Tom Tykwer's Run Lola Run brought me back to the experience of reading Queneau, and both share the same characteristic of being a lot more fun to discuss than to watch or read at some points. Run Lola Run is less a film and more an exercise in style, with a simple setup: Lola (Franka Potente) gets a call from her boyfriend Manni (Moritz Bleibtreu), who has left a bag containing 100,000 Deutsche Marks on a subway train that was subsequently stolen by a bum. The bag was supposed to be delivered to a gangster acquaintance of Manni, who will now presumably kill him as a result of his incompetence. Lola has twenty minutes to devise a plan.
Tykwer decides to tell Lola's story like a video game, showing Lola race through the busy streets of Germany on-foot in efforts to meet up with her boyfriend, obtain the money, or some combination of the two. We see her do this with notable variations on her events three different times. Through hyper-kinetic editing and breakneck cinematography that flashes reds and yellows at lightning speeds, the experience for the viewer is made less like a film and more of an immersive trance. We even get "backstories" on the people Lola passes by or bumps into on the streets, showing rapid snapshots of their life as if we're looking at their history by paging through their photo-albums.
Tykwer and editor Mathilde Bonnefoy appear to take a great deal of influence from music videos and the visual excess of the 1990s style that ostensibly spawned from the musical and social excesses of the 1980s. The result is hypnotic if not sometimes nauseating; it's not the film to watch with a headache or a hangover. Nothing short of impressive is how well Tykwer commits to this fairly distant style that prohibits us from really getting to know Lola and Manni as people or even as a unit, aside from one emotional, intimate moment that's over as quickly as any one of the film's immediate cuts.
Run Lola Run feels like a film only in the most conventional sense of it being a visual project with a story and a feature-length runtime.
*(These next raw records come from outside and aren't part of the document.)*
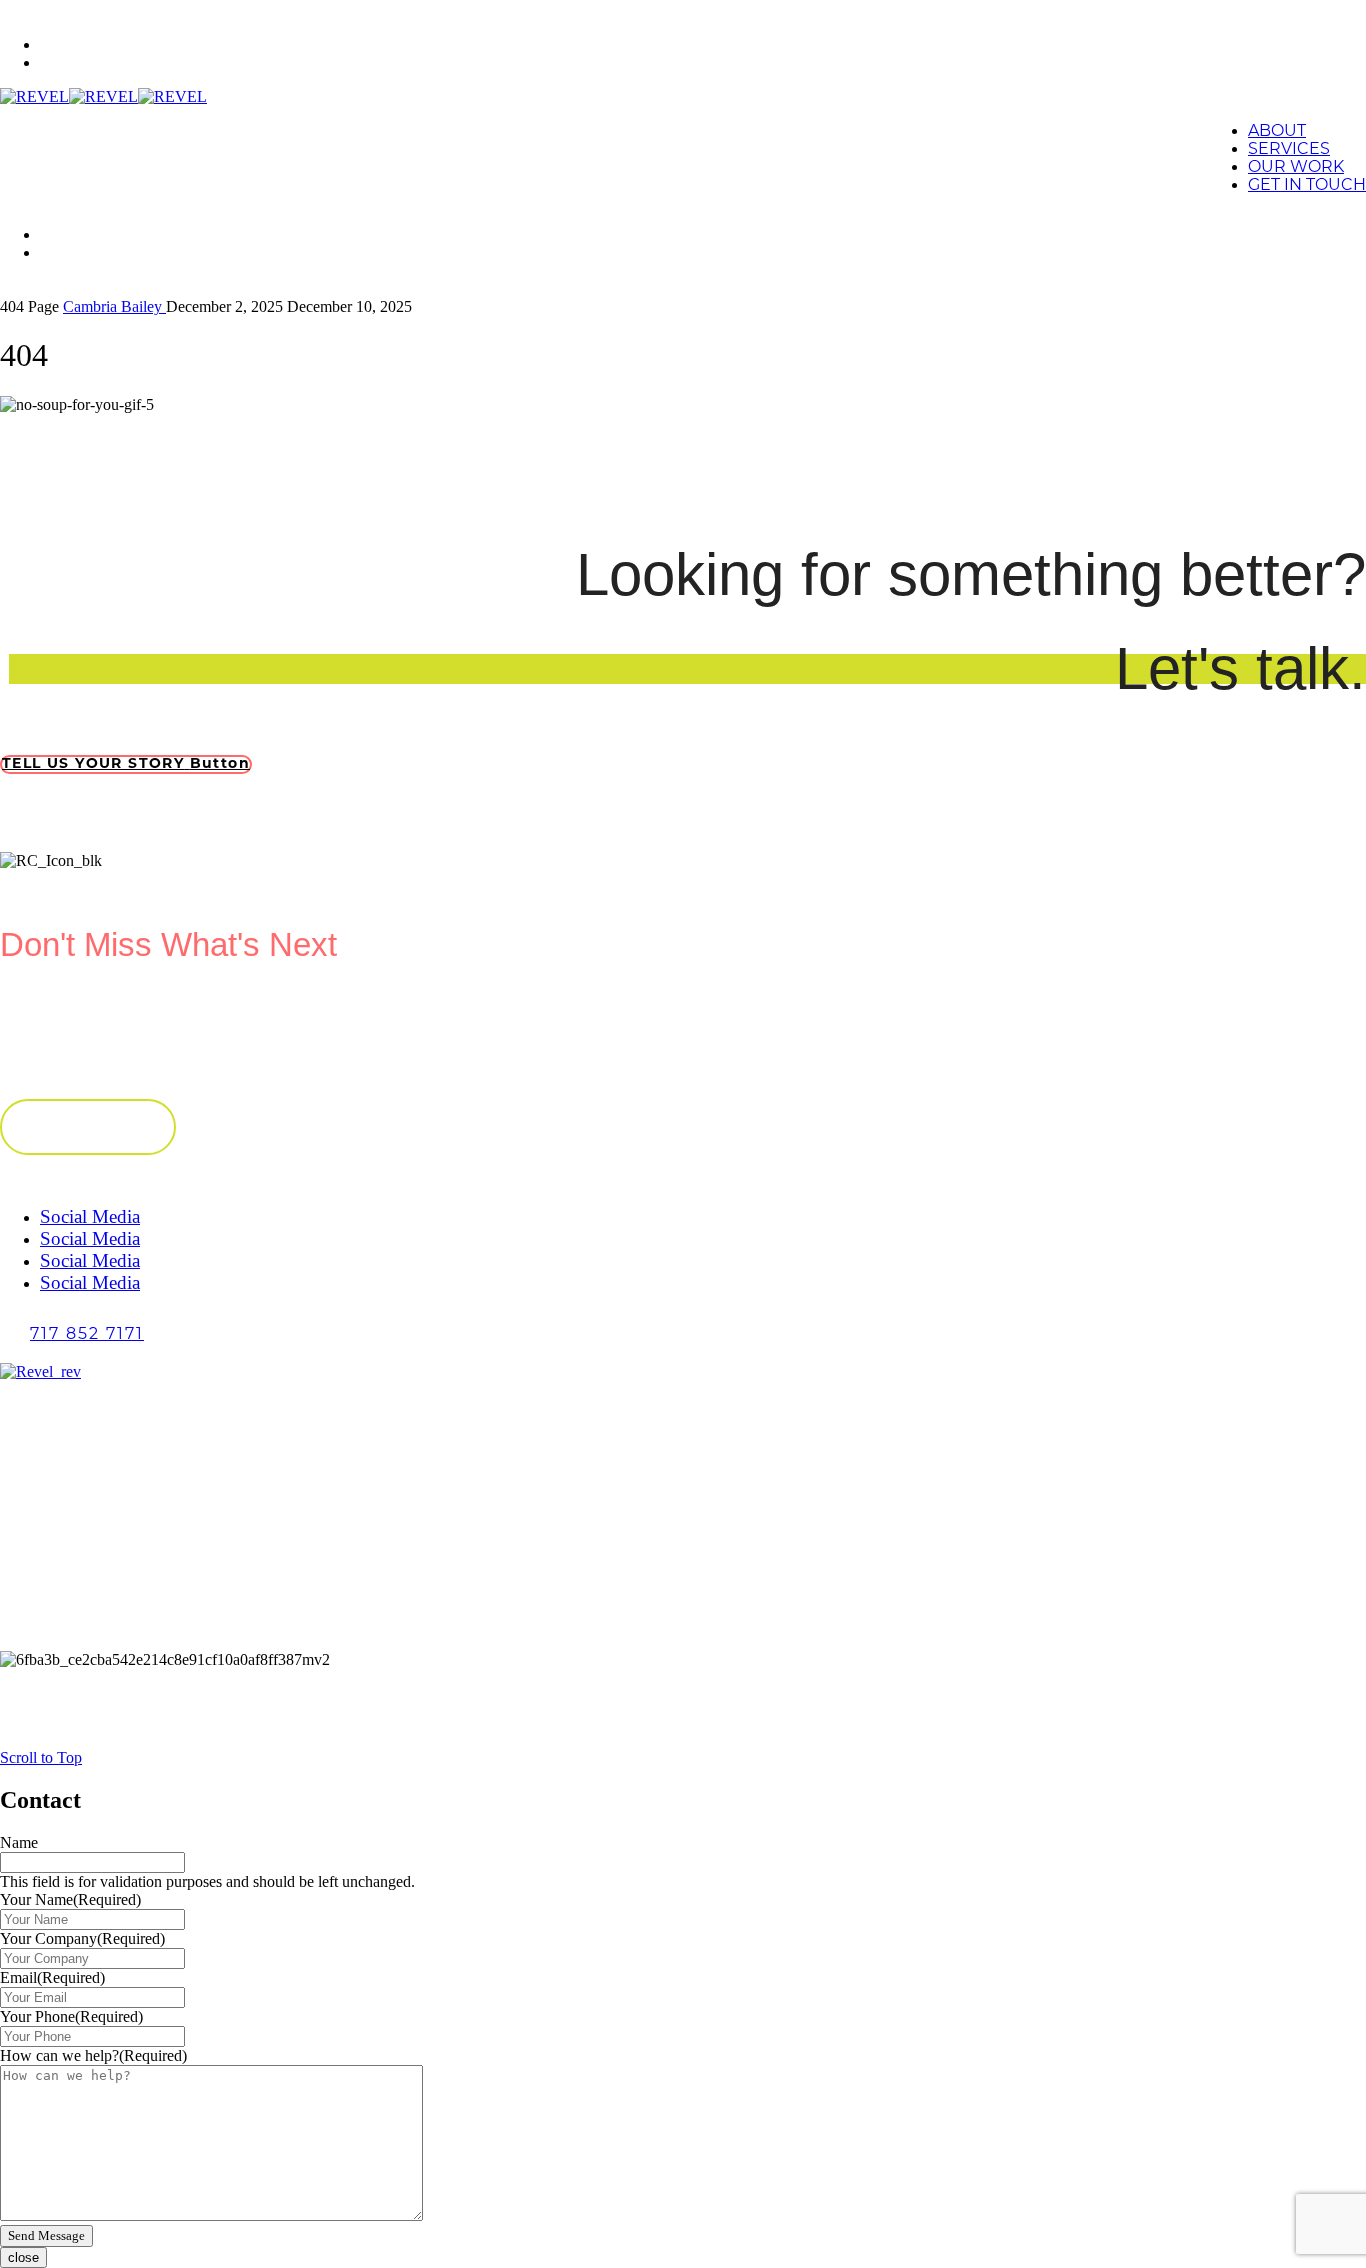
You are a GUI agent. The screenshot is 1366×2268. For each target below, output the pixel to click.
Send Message (46, 2235)
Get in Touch (1307, 186)
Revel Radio (84, 1607)
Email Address (51, 1018)
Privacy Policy (90, 1625)
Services (75, 64)
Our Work (1296, 168)
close (23, 2257)
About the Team (95, 1553)
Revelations (82, 1589)
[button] (126, 764)
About (66, 46)
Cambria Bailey (114, 306)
Other than those basic and horribly general "requirements," it actually moves and operates like an amalgamation between a video game you cannot play and a music video with many songs (most of which techno and electronica music). For this alone, reactions are bound to be very polarizing. The film is basically an endless loop of stylistic characteristics that flaunt technical and aesthetic prowess with in-your-face colors and graphics like only the 1990s could do even half as well as the 1980s.
With all that in mind, Run Lola Run is pretty effective in what it sets out to do, which is show how small, ostensibly insignificant occurrences during our daily lives alter the course of events in our day and even our lives. It's a riveting concept you could lose countless hours of sleep over even more than if you stayed up worrying about what tomorrow's events would bring if you simply accomplished all your tasks in an orderly manner. Take note of how the crabby middle-aged woman Lola bumps into during each of her three ones has not only a different reaction to being pushed aside each time, but a different backstory and a change in events. There's a beautiful, underlying concept of detail within Run Lola Run despite it being so frequently loud in more than a visual sense.
This same month, I was requested to review Themroc, a 1970s French film with no dialog other than discombobulated gibberish. It was an intriguing experience, but not one I'd be willing to sit through again any time soon. Now, by someone else, I'm requested to review a film that essentially operates like an anti-film, with a very general plot and a collection of defining moments that are more memorable than any character we meet in the film (I honestly watched the scene where the ambulance crashes through a large pane of glass being transported by several workers at a crosswalk during Lola's second run five times over). If there's one thing I'm aware of it when it comes to what some folks are watching, experimentation in film is not only alive and well, but interest and the act of embracing experimentation is also discernible on a more mainstream sense than I maybe would've guessed.
Starring: Franka Potente and Moritz Bleibtreu. Directed by: Tom Tykwer.